“Hi sweetie, I just wanted to let you know that your sister and I are OK. We heard the news before we left for the mall.”
“The news of…” I asked, already feeling a knot tensing in my stomach.
My mother’s answer: “The shooting at Columbia Mall. Three people are dead.”
My Saturday morning had started out like most these past few weeks—I woke up at 10 a.m. to my iPhone alarm, breakfasted on a navel orange that I had nabbed from the dining hall the night before, and set off to Starbucks in the vain hope that I might find inspiration for my thesis in the bottom of a venti French roast. Staring at the blank screen of my Mac, the cursor blinking tauntingly, I quickly gave up hope on making any headway in my analysis of Indians in 19th-century British literature, and turned instead to my application for an introductory creative non-fiction course.

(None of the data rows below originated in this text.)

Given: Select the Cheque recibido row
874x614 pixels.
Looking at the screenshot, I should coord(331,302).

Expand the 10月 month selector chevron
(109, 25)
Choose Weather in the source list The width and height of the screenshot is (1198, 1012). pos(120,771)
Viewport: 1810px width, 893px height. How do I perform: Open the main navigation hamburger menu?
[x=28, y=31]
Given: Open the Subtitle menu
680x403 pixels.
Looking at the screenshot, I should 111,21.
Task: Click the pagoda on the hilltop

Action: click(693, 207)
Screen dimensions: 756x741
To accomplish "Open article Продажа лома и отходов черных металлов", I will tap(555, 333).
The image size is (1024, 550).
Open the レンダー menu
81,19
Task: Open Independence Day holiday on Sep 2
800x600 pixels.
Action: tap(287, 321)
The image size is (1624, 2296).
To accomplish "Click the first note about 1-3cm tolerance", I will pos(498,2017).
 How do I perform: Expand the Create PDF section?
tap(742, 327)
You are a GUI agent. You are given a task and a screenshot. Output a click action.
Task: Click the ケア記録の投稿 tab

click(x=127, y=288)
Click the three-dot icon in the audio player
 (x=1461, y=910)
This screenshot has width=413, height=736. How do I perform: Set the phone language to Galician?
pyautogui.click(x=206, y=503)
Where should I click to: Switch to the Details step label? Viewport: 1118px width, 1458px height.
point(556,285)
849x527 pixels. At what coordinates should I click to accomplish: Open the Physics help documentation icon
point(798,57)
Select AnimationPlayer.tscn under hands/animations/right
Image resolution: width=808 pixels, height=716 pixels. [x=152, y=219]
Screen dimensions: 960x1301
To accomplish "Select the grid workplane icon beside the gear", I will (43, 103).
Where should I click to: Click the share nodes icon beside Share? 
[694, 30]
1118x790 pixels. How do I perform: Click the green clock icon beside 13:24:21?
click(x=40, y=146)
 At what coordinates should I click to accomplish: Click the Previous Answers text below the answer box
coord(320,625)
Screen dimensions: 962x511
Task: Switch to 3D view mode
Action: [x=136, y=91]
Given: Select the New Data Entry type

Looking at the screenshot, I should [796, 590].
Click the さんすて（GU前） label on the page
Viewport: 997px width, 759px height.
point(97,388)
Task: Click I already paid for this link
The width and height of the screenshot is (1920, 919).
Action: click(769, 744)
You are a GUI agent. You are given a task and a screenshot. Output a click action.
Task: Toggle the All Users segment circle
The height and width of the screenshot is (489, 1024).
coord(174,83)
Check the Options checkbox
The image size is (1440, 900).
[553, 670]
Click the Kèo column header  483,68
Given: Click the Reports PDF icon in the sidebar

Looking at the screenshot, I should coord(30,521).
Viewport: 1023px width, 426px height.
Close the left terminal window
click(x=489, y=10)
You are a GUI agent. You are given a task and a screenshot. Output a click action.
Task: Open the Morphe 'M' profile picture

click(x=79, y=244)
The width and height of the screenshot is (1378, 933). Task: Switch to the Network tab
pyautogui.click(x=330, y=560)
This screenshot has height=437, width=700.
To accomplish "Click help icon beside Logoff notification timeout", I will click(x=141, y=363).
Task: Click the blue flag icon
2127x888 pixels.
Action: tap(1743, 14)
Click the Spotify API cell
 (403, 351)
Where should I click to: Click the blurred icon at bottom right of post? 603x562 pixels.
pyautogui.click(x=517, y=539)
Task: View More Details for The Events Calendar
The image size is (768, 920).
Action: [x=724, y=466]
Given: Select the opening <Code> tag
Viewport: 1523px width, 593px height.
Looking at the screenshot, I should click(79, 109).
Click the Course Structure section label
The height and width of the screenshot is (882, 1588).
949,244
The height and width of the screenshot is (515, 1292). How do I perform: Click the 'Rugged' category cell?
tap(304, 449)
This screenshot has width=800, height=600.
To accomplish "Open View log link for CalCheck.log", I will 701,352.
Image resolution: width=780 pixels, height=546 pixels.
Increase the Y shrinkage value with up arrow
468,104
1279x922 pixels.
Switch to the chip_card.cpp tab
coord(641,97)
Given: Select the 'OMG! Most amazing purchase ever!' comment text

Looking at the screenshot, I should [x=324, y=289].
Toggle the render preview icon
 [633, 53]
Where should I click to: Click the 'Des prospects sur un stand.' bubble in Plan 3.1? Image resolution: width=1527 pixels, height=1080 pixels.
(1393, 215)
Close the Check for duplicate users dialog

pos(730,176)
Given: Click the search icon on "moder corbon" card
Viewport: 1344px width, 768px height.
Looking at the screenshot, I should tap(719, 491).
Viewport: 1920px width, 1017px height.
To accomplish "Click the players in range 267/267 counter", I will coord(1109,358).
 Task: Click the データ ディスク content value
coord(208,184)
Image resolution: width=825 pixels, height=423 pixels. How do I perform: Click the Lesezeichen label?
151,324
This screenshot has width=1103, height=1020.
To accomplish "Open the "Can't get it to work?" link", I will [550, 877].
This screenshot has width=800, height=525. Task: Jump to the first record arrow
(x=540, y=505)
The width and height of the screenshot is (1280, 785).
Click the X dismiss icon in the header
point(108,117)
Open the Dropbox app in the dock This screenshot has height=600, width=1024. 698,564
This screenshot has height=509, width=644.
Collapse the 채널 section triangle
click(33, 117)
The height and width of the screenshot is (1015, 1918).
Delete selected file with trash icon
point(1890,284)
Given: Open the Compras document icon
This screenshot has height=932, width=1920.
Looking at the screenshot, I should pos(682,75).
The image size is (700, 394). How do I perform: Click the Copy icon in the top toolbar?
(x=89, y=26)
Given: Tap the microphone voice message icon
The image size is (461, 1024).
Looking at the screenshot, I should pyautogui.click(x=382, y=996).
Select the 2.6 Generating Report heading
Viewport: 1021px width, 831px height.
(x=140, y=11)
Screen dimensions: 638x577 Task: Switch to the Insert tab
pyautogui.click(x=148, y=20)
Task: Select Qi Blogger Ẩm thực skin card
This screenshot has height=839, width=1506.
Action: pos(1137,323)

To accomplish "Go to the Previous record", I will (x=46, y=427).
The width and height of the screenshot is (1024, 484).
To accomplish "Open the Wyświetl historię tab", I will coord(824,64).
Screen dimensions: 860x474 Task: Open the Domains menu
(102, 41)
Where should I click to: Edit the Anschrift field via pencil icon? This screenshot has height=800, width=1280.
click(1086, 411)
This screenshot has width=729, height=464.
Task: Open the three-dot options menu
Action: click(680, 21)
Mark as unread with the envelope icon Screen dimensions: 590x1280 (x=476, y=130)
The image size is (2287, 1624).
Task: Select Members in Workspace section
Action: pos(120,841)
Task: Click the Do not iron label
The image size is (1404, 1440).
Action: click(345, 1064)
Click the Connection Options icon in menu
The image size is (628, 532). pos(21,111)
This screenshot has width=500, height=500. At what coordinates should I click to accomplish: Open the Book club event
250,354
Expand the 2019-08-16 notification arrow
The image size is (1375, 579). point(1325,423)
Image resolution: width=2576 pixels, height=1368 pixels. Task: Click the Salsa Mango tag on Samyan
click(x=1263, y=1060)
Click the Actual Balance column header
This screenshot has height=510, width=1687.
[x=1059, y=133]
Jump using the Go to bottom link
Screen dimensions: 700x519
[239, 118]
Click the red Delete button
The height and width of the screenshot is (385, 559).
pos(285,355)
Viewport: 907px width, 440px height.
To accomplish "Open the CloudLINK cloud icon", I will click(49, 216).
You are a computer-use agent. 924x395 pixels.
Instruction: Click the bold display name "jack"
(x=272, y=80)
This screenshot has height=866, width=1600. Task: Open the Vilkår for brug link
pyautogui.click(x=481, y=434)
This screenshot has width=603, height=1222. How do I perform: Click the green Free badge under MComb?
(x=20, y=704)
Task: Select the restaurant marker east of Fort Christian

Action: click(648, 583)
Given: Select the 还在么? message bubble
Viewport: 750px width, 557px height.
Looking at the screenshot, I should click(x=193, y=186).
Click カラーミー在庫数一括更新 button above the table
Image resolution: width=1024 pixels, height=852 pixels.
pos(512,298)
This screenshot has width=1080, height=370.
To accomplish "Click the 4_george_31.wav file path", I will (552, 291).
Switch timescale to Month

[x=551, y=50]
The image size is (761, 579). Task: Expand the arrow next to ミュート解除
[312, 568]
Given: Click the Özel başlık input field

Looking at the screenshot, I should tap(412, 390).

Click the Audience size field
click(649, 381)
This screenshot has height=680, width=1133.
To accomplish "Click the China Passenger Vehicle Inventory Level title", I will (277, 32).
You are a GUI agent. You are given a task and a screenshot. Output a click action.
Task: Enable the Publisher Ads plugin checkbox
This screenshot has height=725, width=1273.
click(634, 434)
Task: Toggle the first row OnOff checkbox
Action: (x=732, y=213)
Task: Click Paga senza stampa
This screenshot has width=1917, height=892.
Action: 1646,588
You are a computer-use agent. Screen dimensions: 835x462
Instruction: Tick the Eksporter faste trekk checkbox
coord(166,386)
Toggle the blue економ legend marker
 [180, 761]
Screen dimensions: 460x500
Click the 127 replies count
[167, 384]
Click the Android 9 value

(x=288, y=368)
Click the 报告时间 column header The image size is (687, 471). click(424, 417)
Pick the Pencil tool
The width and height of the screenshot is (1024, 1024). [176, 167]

As I was outlining my essay—a hilarious critique (or so I thought in my caffeine-addled state) of the “influential person” essay that I wrote to get into Harvard—I got the call.
Five minutes later, I hung up, the queasy feeling in my stomach moving upward through my chest. I couldn’t process the conversation. But there it was, on the front page of CNN, Yahoo, the Washington Post, and Gawker—three people (including, allegedly, the suspected shooter) had died this morning, at approximately 11:15 a.m., from fatal wounds incurred during a madman’s rampage.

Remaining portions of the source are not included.